Wednesday, April 02, 2008
The Infamous John C. Yoo Back in the Spotlight
Thought we had read and heard enough about John Yoo. But, no. Two recent reports highlighted his nefarious role in Bush-Cheney administration.
What would be a fitting epitaph for such a man?
"He blindly served his president and never encountered a law that he couldn't bend to justify torture of prisoners and abuse of our Constitution".
And John C. Yoo is law professor at Berkeley!
Dan Eggen and Josh White in The Washington Post April 2, 2008
Laws Didn't Apply to Interrogators
- The Justice Department sent a legal memorandum to the Pentagon in 2003 asserting that federal laws prohibiting assault, maiming and other crimes did not apply to military interrogators who questioned al-Qaeda captives because the president's ultimate authority as commander in chief overrode such statutes.
- Interrogators who harmed a prisoner would be protected by a "national and international version of the right to self-defense," Yoo wrote. He also articulated a definition of illegal conduct in interrogations -- that it must "shock the conscience" -- that the Bush administration advocated for years.
- "Whether conduct is conscience-shocking turns in part on whether it is without any justification," Yoo wrote, explaining, for example, that it would have to be inspired by malice or sadism before it could be prosecuted.
- The declassified memo was sent by the Defense and Justice departments late yesterday to Democrats on Capitol Hill, including Sens. Carl M. Levin (Mich.) and Patrick J. Leahy (Vt.), who had seen the document in classified form and pushed for its release.
- The document is similar, although much broader, than a notorious memo primarily written by Yoo in August 2002 that narrowly defined what constitutes illegal torture.

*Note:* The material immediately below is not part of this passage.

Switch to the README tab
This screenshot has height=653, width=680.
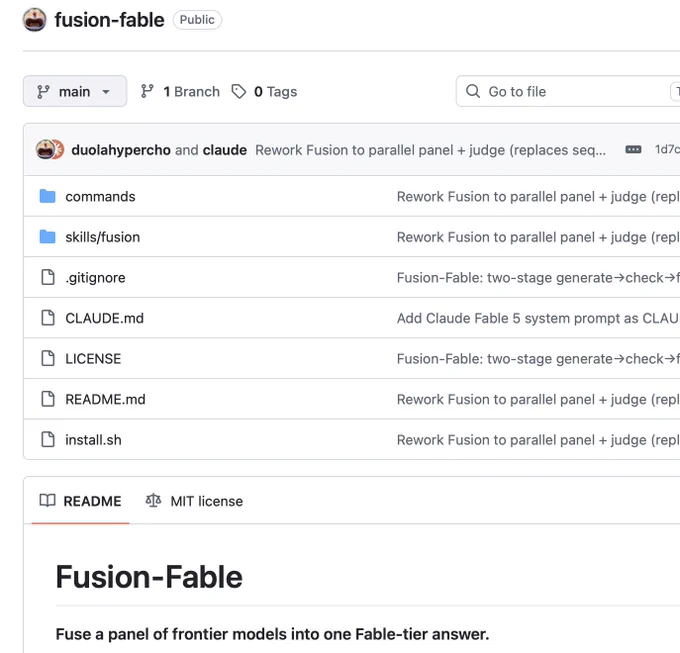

That document was also later withdrawn.
April 1, 2008
- The Justice Department late Tuesday released a declassified 2003 memorandum long sought by congressional Democrats and other administration critics that outlines the government's legal justification for harsh interrogation techniques used by the military against captured enemy combatants outside the United States.(Here are part one and part two of the memo.)
- The memo, written by John Yoo, then a key architect of legal policy in the wake of 9/11, dismisses several legal impediments to the use of extreme techniques.
- Yoo was long a proponent of an aggressive approach in the war against terrorism and a believer in executive branch authority. But the memo was withdrawn as formal government policy less than a year after it was written.
- In the March 14, 2003 memo, Yoo says the Constitution was not in play with regard to the interrogations because the Fifth Amendment (which provides for due process of law) and the Eighth Amendment (which prevents the government from employing cruel and usual punishment) does "not extend to alien enemy combatants held abroad."